VORGEGEBENER TEXT =>
----

5. Zulässigkeitsentscheidung des Senats

Der Senat stellt fest, dass das Volksbegehren teilweise unzulässig ist, und zwar für die Wahl des Abgeordnetenhauses hinsichtlich der vorgeschlagenen Mehrmandatswahlkreise, der Ersatzstimme anstelle der Stimme für eine an der 5%-Hürde gescheiterten Partei und der Ersatzstimme für die Wahlen der Bezirksverordnetenversammlungen sowie die Regelung über die staatliche Teilfinanzierung im Landeswahlgesetz.

6. Stellungnahme des Senats zu den zulässigen Teilen des Gesetzentwurfs

a) Vergabe von mehreren Parteistimmen und von Präferenzen

Der Senat hält es im Interesse einer einfachen, klaren und transparenten Regelung im Wahlrecht nicht für ratsam, mehrere Parteistimmen einzuführen, die auf verschiedene Partei verteilt werden können.

----

VORLIEGENDE DATEN =>
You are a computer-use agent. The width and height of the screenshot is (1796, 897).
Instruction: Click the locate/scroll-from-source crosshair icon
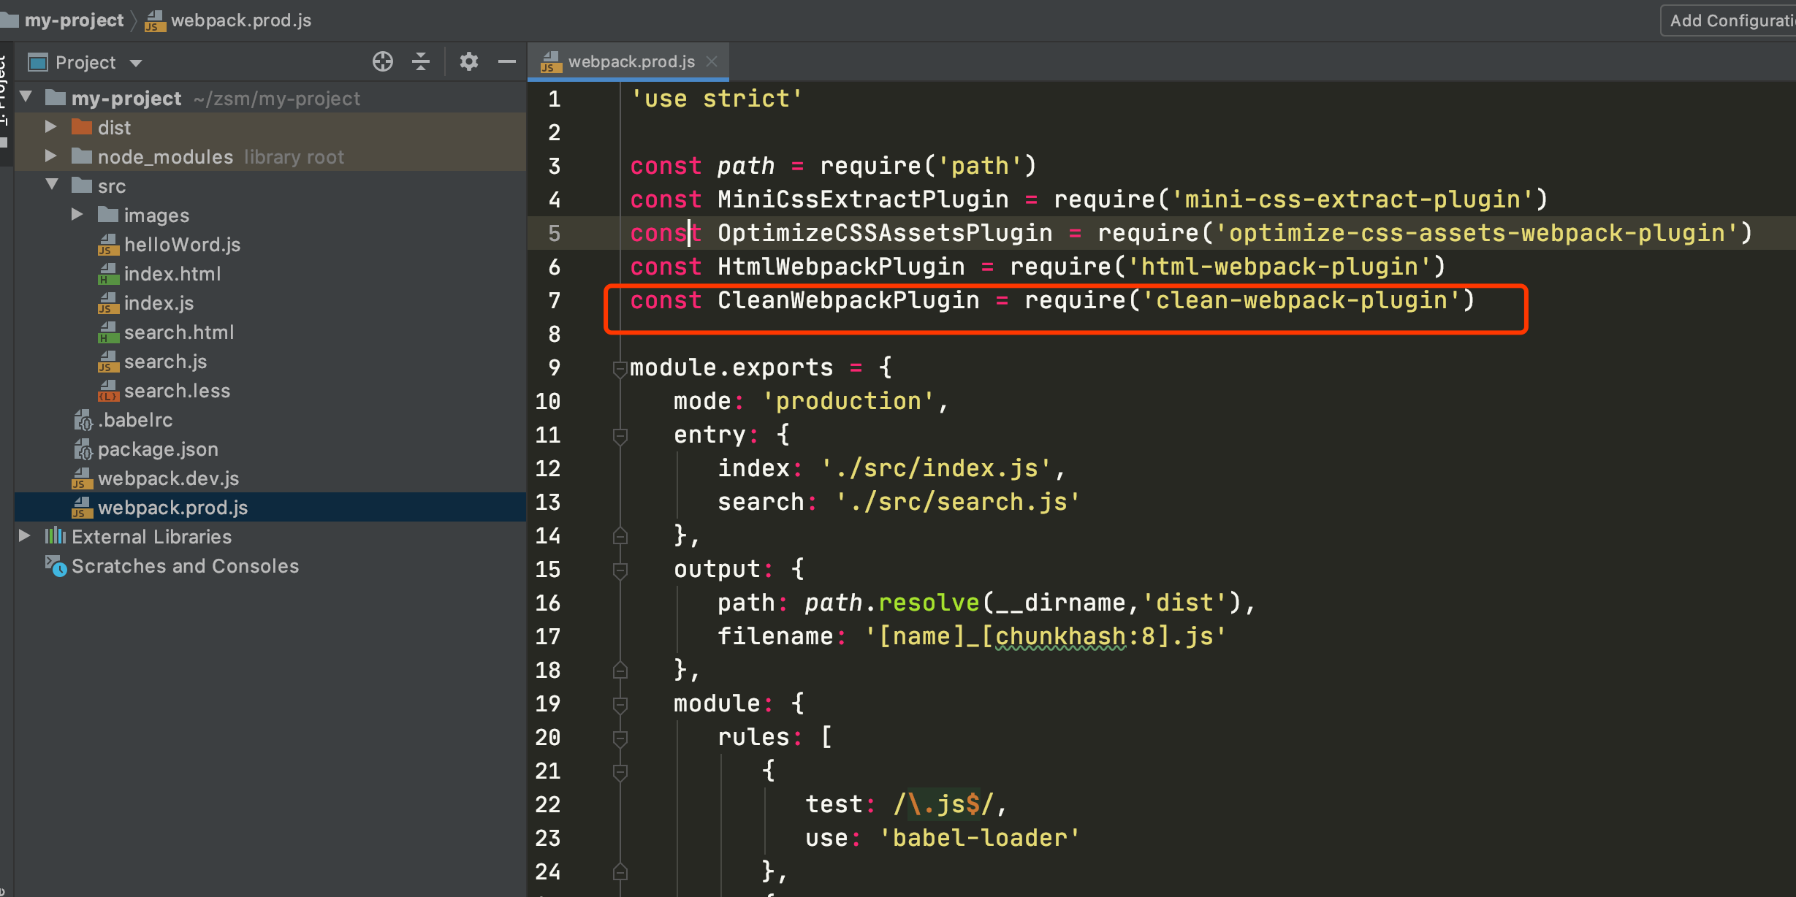pos(383,62)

----

AUFGABEN ZUM TEXT =>
A. Prüfen Sie, ob die Aussagen (i) bis (iii) mit dem Text zum Volksbegehren übereinstimmen, und belegen Sie jede Antwort mit den entscheidenden Worten des Textes. (i) Der Senat hält das Volksbegehren für vollständig zulässig. (ii) Die Regelung über die staatliche Teilfinanzierung im Landeswahlgesetz gehört zu den unzulässigen Teilen. (iii) Der Senat empfiehlt, mehrere Parteistimmen einzuführen.
B. Kopieren Sie aus dem Text zum Volksbegehren wortgetreu den Abschnitt von "Der Senat stellt" bis "verteilt werden können.".
C. In welchem Interesse hält der Senat laut dem Text zum Volksbegehren die Einführung mehrerer Parteistimmen nicht für ratsam?
Die Zeilen stammen aus einer anderen Quelle als der Text.

LÖSUNGEN JE AUFGABE =>
A.
(i) Nein: „dass das Volksbegehren teilweise unzulässig ist“
(ii) Ja: „sowie die Regelung über die staatliche Teilfinanzierung im Landeswahlgesetz“
(iii) Nein: „nicht für ratsam, mehrere Parteistimmen einzuführen“

B.
Der Senat stellt fest, dass das Volksbegehren teilweise unzulässig ist, und zwar für die Wahl des Abgeordnetenhauses hinsichtlich der vorgeschlagenen Mehrmandatswahlkreise, der Ersatzstimme anstelle der Stimme für eine an der 5%-Hürde gescheiterten Partei und der Ersatzstimme für die Wahlen der Bezirksverordnetenversammlungen sowie die Regelung über die staatliche Teilfinanzierung im Landeswahlgesetz.

6. Stellungnahme des Senats zu den zulässigen Teilen des Gesetzentwurfs

a) Vergabe von mehreren Parteistimmen und von Präferenzen

Der Senat hält es im Interesse einer einfachen, klaren und transparenten Regelung im Wahlrecht nicht für ratsam, mehrere Parteistimmen einzuführen, die auf verschiedene Partei verteilt werden können.

C. Im Interesse einer einfachen, klaren und transparenten Regelung im Wahlrecht.